AIM OF THE EXERCISE ▸ Return, unchanged, the rows from the line holding "coordinates (443, 87)." through the last row, with both ends included.

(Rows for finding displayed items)
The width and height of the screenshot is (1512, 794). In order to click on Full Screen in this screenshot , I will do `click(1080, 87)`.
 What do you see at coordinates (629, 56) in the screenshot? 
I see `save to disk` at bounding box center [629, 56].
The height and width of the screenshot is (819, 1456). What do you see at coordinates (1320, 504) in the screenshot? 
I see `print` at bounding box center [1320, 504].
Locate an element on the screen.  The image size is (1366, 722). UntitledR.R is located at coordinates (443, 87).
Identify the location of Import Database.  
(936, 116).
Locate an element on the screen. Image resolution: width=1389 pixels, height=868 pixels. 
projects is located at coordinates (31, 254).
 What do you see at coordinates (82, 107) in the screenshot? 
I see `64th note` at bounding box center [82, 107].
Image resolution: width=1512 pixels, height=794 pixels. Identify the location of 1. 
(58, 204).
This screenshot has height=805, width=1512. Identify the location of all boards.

THE OUTPUT ▸
Locate an element on the screen.  The image size is (1366, 722). UntitledR.R is located at coordinates (443, 87).
Identify the location of Import Database.  
(936, 116).
Locate an element on the screen. Image resolution: width=1389 pixels, height=868 pixels. 
projects is located at coordinates (31, 254).
 What do you see at coordinates (82, 107) in the screenshot? 
I see `64th note` at bounding box center [82, 107].
Image resolution: width=1512 pixels, height=794 pixels. Identify the location of 1. 
(58, 204).
This screenshot has height=805, width=1512. Identify the location of all boards.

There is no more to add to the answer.